Up to and including the line with "1847x913 pixels.", repeat every line of the listing exactly, beginning at the first.

--------------------------------------------------

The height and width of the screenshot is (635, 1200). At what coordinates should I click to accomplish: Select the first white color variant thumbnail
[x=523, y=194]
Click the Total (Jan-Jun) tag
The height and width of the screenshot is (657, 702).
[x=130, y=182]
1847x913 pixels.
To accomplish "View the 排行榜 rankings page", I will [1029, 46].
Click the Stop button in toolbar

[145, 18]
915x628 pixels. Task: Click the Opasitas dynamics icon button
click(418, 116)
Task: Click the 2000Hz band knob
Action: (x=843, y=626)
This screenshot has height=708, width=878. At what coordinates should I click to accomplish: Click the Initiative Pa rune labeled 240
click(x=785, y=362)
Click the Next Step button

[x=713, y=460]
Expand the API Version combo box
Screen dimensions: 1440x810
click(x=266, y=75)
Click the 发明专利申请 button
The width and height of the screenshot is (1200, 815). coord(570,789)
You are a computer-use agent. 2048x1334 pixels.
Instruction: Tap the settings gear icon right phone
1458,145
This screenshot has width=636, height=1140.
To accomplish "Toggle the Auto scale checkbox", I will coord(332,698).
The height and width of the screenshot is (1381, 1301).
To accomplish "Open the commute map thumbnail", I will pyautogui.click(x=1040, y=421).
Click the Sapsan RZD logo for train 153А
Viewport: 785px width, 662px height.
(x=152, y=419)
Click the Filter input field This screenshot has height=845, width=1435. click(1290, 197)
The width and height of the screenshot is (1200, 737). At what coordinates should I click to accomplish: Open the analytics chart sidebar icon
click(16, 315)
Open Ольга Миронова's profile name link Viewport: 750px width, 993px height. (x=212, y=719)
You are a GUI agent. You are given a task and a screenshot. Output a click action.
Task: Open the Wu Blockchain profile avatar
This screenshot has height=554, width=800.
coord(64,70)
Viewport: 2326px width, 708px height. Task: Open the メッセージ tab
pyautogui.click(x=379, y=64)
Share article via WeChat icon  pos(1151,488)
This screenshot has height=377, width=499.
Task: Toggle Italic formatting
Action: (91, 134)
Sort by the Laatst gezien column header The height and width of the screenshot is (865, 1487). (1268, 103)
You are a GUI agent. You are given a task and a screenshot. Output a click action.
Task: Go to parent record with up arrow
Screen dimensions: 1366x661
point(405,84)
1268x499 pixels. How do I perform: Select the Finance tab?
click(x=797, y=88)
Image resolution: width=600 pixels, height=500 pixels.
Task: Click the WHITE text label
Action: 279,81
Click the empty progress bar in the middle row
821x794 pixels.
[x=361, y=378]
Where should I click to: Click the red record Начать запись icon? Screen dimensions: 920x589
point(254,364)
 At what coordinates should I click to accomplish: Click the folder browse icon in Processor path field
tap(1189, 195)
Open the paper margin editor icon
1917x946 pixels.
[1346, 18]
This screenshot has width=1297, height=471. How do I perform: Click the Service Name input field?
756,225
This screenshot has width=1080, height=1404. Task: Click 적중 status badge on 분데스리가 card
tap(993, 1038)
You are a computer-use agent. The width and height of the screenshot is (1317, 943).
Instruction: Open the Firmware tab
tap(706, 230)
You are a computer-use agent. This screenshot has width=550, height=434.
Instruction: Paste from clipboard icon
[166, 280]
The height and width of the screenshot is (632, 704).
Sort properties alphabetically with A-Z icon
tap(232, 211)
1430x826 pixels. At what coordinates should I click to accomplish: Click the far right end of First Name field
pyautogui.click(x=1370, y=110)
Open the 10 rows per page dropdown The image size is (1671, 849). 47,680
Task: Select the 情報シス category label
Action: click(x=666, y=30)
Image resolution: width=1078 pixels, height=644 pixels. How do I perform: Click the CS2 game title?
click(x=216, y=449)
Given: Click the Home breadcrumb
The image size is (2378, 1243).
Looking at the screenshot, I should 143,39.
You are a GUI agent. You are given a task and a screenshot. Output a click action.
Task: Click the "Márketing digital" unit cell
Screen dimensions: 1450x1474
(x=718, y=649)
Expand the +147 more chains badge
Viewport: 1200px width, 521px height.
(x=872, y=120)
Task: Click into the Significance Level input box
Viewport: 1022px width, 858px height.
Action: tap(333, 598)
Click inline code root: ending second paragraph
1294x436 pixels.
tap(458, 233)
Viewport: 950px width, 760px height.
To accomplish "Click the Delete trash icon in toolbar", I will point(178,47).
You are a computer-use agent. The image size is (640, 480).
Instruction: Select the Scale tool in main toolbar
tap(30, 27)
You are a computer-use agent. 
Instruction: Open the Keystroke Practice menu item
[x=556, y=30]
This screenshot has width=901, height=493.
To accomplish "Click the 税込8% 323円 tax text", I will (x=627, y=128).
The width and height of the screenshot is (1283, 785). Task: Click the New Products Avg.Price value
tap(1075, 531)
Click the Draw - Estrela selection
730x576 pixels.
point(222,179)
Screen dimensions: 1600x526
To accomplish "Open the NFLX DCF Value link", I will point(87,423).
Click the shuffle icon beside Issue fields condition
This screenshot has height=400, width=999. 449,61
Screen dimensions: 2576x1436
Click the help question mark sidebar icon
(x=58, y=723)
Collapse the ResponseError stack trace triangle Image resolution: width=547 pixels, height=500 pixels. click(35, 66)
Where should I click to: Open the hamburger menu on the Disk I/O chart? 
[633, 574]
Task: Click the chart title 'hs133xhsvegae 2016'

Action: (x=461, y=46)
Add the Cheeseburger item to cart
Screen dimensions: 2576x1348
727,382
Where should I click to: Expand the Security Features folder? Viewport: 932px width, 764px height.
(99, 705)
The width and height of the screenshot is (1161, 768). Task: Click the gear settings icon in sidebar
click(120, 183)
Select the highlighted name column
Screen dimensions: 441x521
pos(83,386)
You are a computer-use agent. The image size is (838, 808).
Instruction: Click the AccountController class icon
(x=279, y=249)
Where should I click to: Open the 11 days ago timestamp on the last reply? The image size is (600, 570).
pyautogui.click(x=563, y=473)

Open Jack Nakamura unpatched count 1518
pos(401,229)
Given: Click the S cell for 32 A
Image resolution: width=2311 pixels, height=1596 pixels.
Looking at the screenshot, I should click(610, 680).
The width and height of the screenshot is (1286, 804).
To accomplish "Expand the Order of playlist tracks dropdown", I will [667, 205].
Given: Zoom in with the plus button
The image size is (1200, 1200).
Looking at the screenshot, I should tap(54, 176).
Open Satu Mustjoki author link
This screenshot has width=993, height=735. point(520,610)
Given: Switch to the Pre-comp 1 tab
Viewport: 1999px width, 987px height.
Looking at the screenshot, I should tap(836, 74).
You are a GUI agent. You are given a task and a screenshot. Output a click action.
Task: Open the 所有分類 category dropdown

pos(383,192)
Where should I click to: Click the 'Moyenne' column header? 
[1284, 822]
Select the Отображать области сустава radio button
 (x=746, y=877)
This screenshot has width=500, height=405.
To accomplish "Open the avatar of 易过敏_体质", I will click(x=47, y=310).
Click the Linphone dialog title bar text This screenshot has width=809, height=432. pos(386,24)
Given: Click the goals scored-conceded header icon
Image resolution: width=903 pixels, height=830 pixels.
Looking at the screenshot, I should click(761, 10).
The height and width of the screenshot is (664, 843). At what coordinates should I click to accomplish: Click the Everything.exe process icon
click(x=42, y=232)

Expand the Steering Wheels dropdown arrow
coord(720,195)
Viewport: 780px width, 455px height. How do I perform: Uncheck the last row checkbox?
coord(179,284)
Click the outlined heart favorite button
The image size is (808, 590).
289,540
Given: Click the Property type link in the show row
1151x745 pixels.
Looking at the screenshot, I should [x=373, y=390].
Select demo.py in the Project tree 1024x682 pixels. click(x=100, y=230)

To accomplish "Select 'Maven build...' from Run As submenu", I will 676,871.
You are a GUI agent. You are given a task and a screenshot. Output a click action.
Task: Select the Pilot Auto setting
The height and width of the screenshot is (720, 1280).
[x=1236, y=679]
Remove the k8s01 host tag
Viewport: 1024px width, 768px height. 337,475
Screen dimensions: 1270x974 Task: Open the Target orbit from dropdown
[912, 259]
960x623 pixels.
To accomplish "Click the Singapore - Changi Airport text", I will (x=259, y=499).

--------------------------------------------------

Reply to the task
The height and width of the screenshot is (635, 1200). At what coordinates should I click to accomplish: Select the first white color variant thumbnail
[x=523, y=194]
Click the Total (Jan-Jun) tag
The height and width of the screenshot is (657, 702).
[x=130, y=182]
1847x913 pixels.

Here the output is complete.